The long-term aim of the present project is to construct a large simulation model that can be used to predict how poor countries, and regions within poor countries, are affected by global warming. One feature of the model is that it predicts economic outcomes and climate outcomes jointly: it is an “integrated” assessment model. The main novelty, compared to existing models of a similar kind, is the high degree of resolution: predictions for climate change and economic outcomes will thus be made on a very fine global grid consisting of thousands of “regions”. This level of geographic detail enables us not only to examine differential impacts of climate change across different regions, but also to evaluate different adaptation mechanisms (such as trade, insurance and migration) that involve explicit interaction between regions. In addition, this level of detail allows us to provide quantitative evaluations of climate-related policies that involve worldwide interactions of different regions, such as international trading of carbon permits and differences in carbon taxes across regions. The ultimate aim is to use 1-by-1 (longitude-by-latitude) degree cells. The high degree of resolution can be obtained by taking advantage of recent advances in computing technology, by using state-of-the-art numerical tools for simulating the behaviour of macroeconomic models with a large number of actors, and by collaborating, on the climate side, with natural scientists who are experts on climate modelling.
The construction of the model is under way. The project so far has involved successful model-solving and simulation. It was confirmed that it is indeed feasible to operate at this high level of resolution. The next stage, which will be begun shortly, is to solve a quantitatively restricted version of the model. The quantitative restrictions will be informed by the study of past weather and economic data across the thousands of regions around the world, as well as climate projections for the future available from high-resolution global-circulation meteorological models.
To assess how weather and climate variations differ across the regions, annual data from the IPCC was investigated. Thus, with temperature observations on 5-by-5 degree cells, relationships between local and global temperatures were estimated. It turns out that different regions have very different responses, or covariation, with the global temperature. When the global temperature rises, some regions respond much more than one-for-one: temperatures there go up by much more than the global temperature increase. By the same token, other regions are less sensitive to global temperature changes. Weather variations on a regional level, moreover, are large, long-lasting, and correlated across space.

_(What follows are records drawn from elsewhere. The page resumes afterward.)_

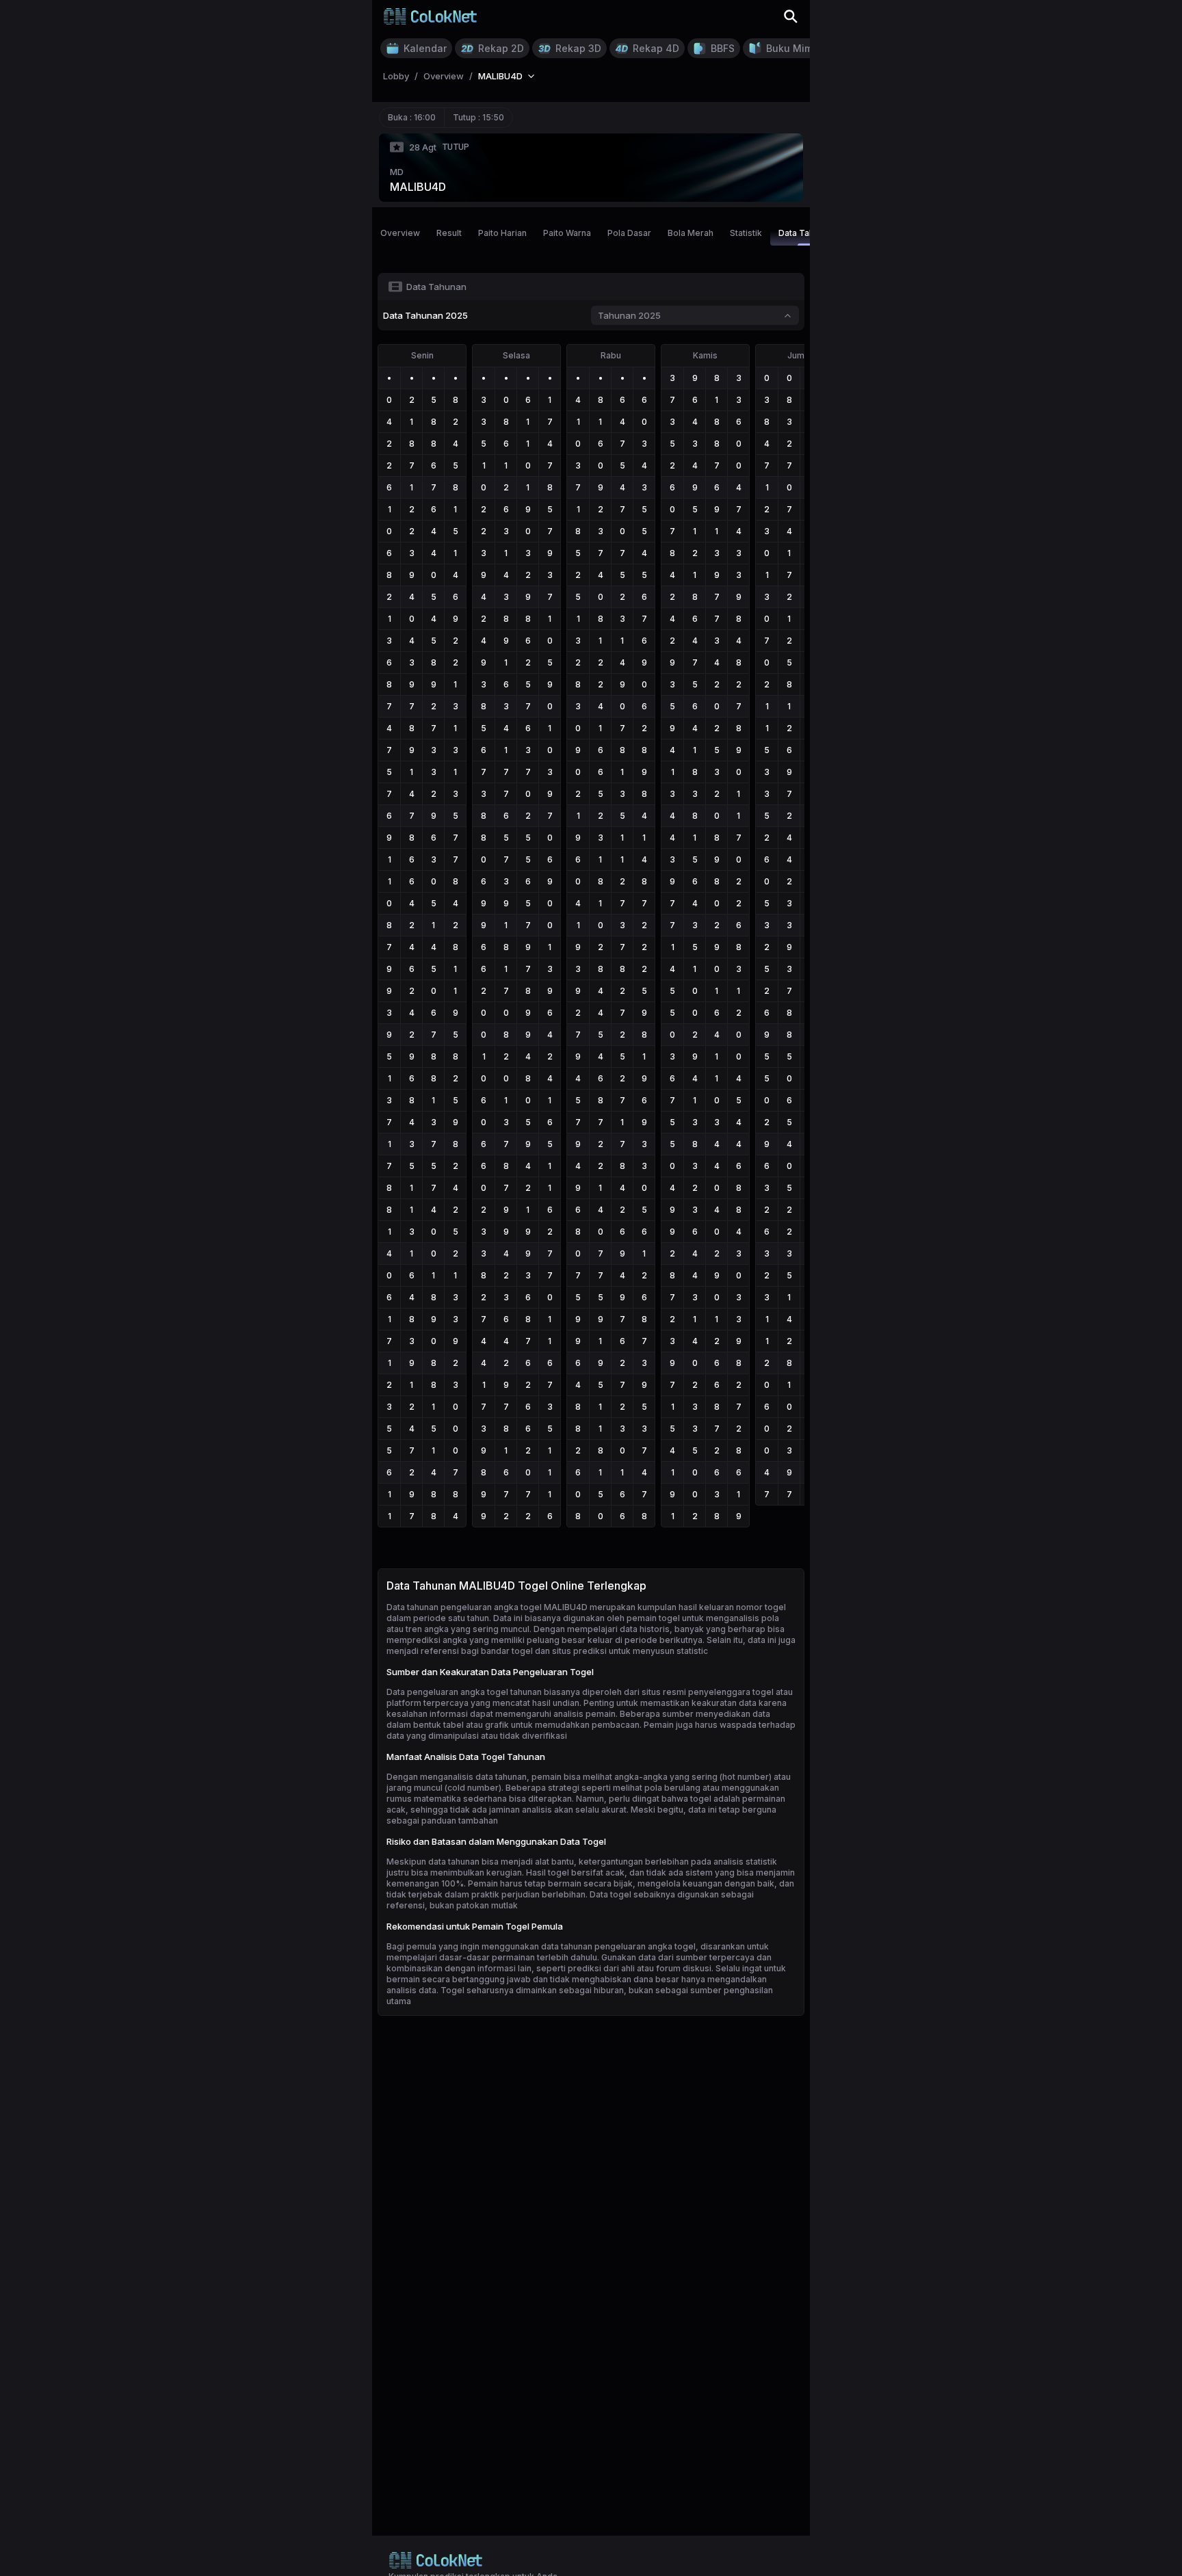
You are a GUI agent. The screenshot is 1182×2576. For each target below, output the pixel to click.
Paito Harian (502, 233)
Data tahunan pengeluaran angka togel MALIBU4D (487, 1607)
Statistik (746, 233)
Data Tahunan (805, 233)
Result (449, 233)
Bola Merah (690, 233)
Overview (400, 233)
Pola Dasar (629, 233)
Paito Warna (567, 233)
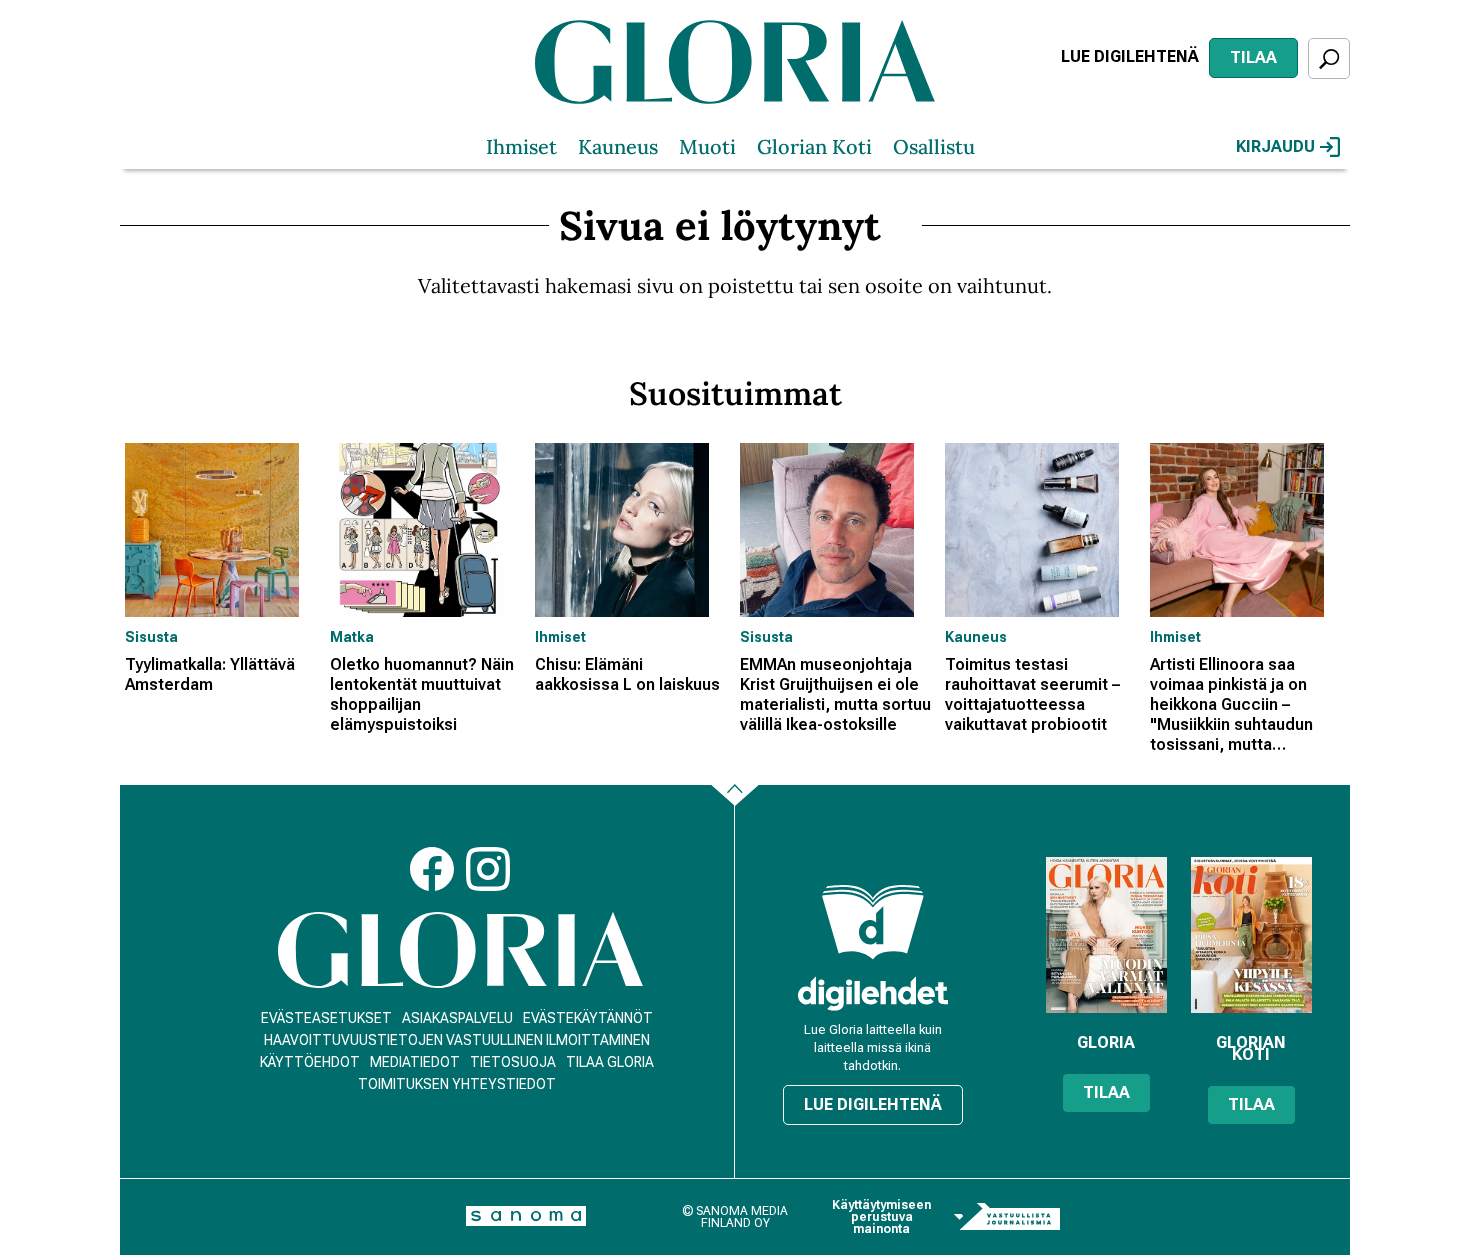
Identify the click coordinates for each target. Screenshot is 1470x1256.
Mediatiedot (415, 1062)
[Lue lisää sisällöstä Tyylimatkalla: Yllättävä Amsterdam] (222, 530)
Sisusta (151, 637)
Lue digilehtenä (1130, 56)
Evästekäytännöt (588, 1018)
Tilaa (1253, 57)
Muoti (707, 146)
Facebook (432, 869)
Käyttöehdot (310, 1062)
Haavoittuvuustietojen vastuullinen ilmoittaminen (457, 1040)
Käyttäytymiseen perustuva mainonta (881, 1217)
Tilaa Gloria (610, 1062)
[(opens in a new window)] (873, 993)
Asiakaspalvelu (457, 1018)
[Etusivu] (460, 950)
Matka (352, 637)
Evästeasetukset (326, 1018)
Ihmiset (521, 146)
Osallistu (934, 146)
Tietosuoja (513, 1062)
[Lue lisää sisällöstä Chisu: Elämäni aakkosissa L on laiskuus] (632, 530)
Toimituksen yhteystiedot (457, 1084)
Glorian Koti (814, 146)
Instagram (488, 869)
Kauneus (618, 146)
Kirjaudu (1275, 146)
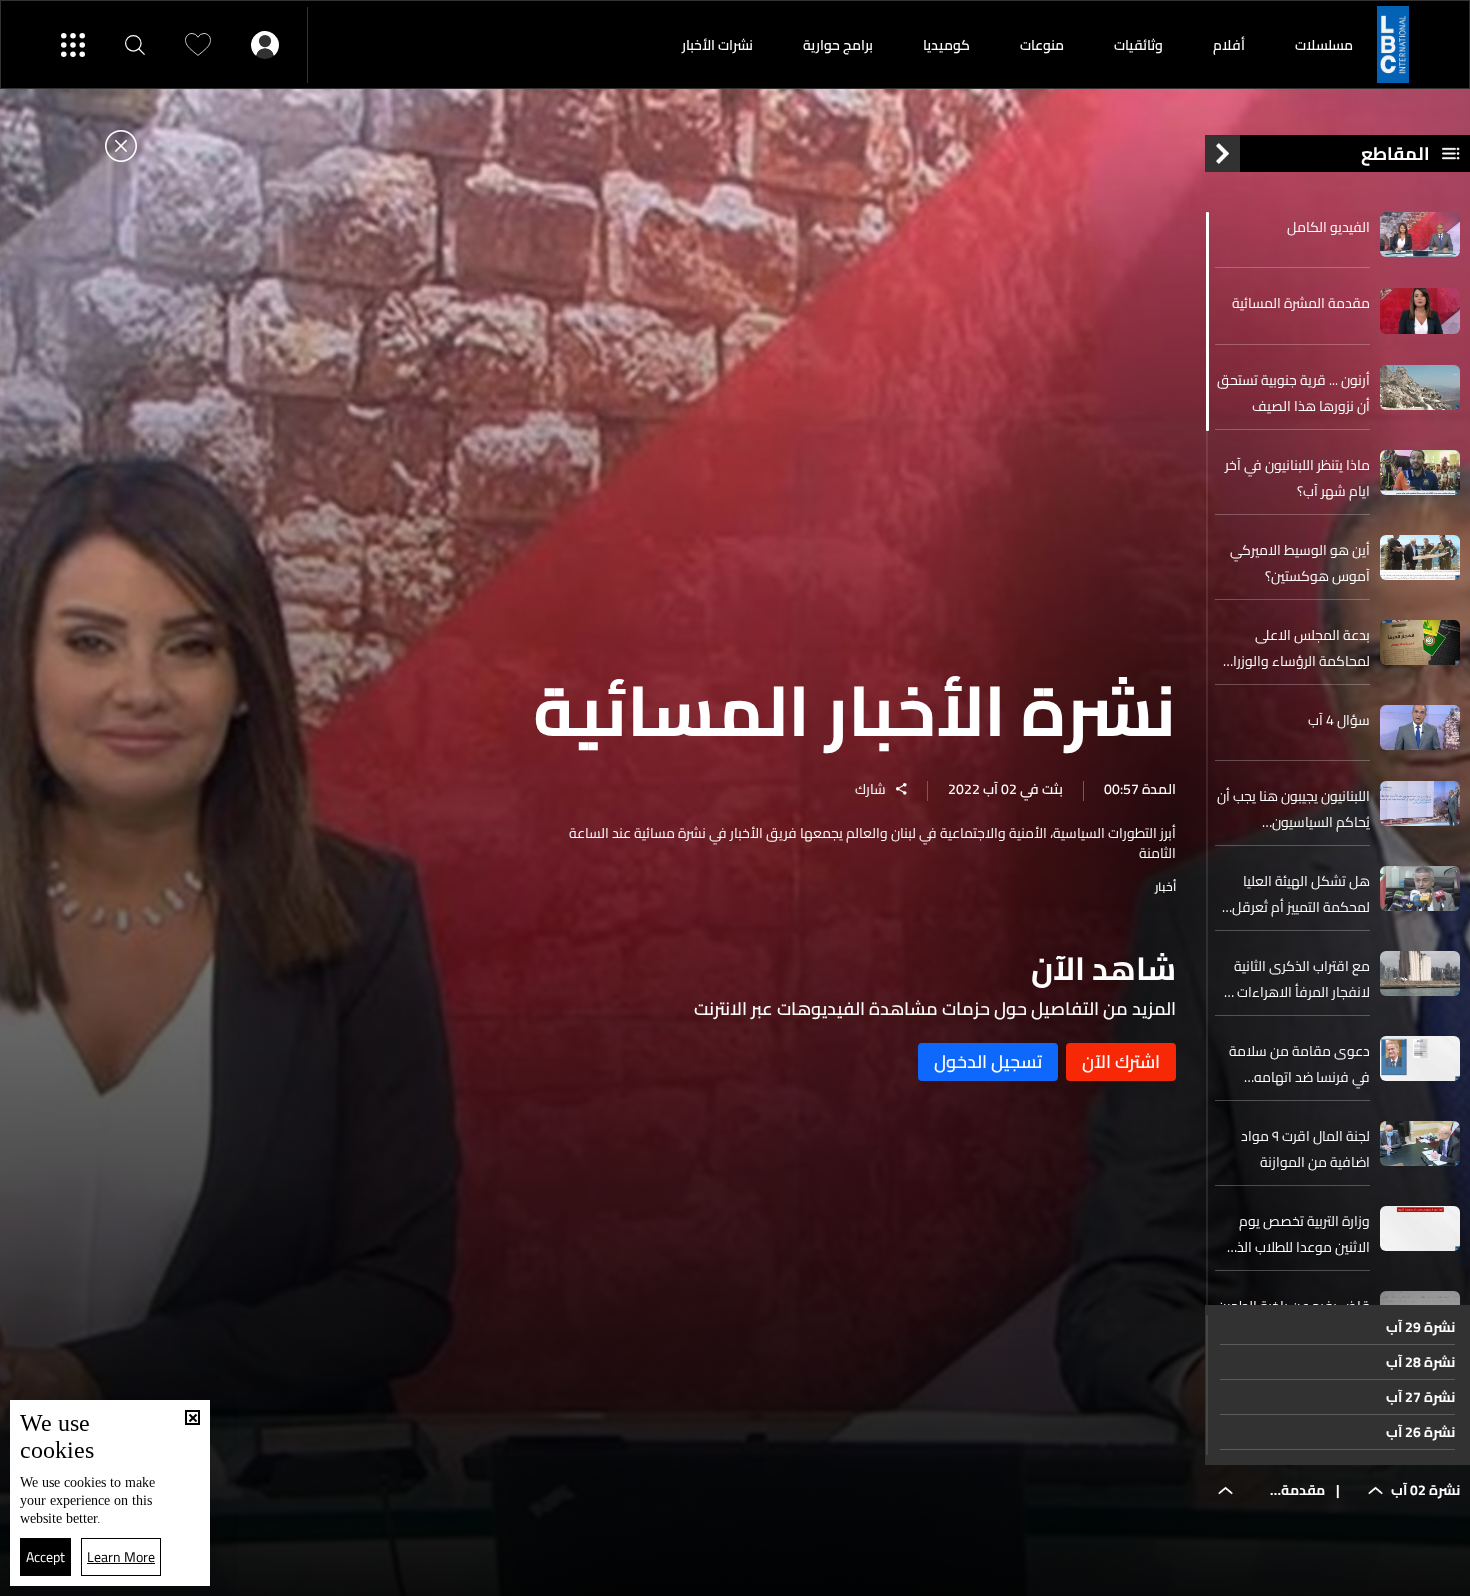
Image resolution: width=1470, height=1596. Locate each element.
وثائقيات (1138, 45)
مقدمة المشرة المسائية (1301, 303)
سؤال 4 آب (1339, 720)
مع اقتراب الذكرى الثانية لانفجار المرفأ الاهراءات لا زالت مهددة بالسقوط (1297, 979)
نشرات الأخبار (717, 45)
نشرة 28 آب (1420, 1362)
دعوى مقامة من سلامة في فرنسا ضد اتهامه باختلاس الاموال (1299, 1064)
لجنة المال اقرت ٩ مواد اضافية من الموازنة (1305, 1149)
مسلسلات (1324, 45)
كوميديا (946, 45)
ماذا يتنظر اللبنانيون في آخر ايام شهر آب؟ (1297, 478)
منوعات (1042, 45)
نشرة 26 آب (1420, 1432)
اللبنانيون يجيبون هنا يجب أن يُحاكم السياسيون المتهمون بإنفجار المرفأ (1293, 809)
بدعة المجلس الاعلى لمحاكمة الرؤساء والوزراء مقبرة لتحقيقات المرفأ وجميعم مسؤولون (1297, 648)
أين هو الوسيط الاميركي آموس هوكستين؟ (1300, 563)
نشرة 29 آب (1420, 1327)
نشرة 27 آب (1420, 1397)
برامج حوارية (838, 45)
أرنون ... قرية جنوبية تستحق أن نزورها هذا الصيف (1293, 393)
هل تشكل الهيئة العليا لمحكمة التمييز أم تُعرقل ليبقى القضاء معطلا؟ (1301, 894)
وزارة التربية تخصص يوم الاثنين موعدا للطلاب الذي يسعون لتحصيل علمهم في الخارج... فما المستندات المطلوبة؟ (1295, 1234)
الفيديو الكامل (1328, 227)
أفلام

Using economic data for 1-by-1 degree cells from the G-Econ database, it was also possible to link economic outcomes (GDP) to weather outcomes. This research thus cannot explain through what channels production is influenced by weather, but it can say something about the extent to which it is. A central finding is that there is a significant link between temperature and output in the cross-section of regions. Controlling for the country in which a region resides, a statistically and quantitatively significant effect of decadal average temperature on GDP/capita was established: a 1-degree regional temperature increase decreases regional GDP/capita by about 0.9%.
Finally, panel data was used to relate average five-year growth rates of regional GDP/capita (aggregated to 5-by-5 degree cells) to average temperatures during the previous five years. There are statistically significant but quantitatively relatively small effects of temperature shocks on either levels or growth rates of GDP/capita in the panel. These relationships, moreover, are not discernibly different across rich and poor regions.